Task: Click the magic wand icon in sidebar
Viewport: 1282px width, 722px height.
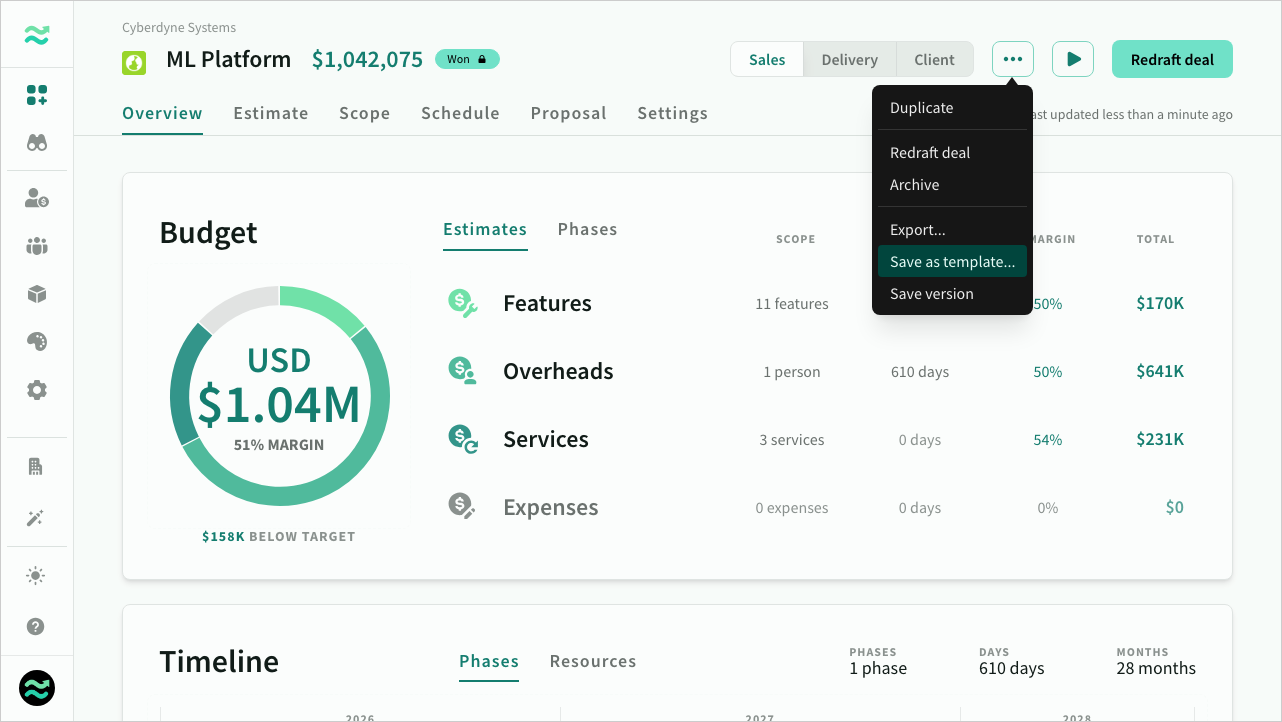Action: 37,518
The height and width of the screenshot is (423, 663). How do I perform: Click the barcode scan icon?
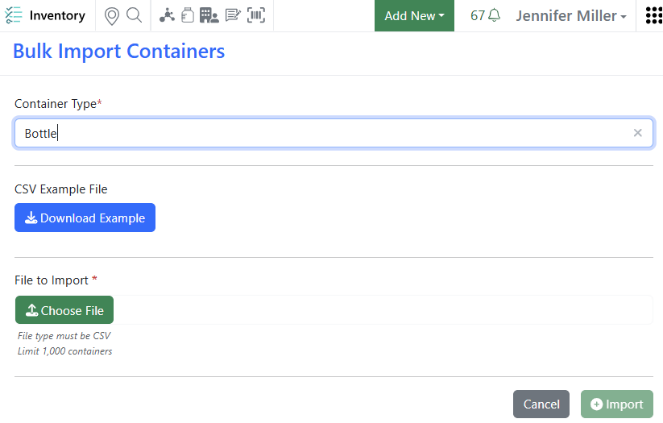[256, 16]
_ _ _
About this task -
Each entry is to be returned as it stands, and each picture is to be left out.

Response -
Task: Click the magic wand icon in sidebar
Viewport: 1282px width, 722px height.
Action: 37,518
The height and width of the screenshot is (423, 663). How do I perform: Click the barcode scan icon?
[256, 16]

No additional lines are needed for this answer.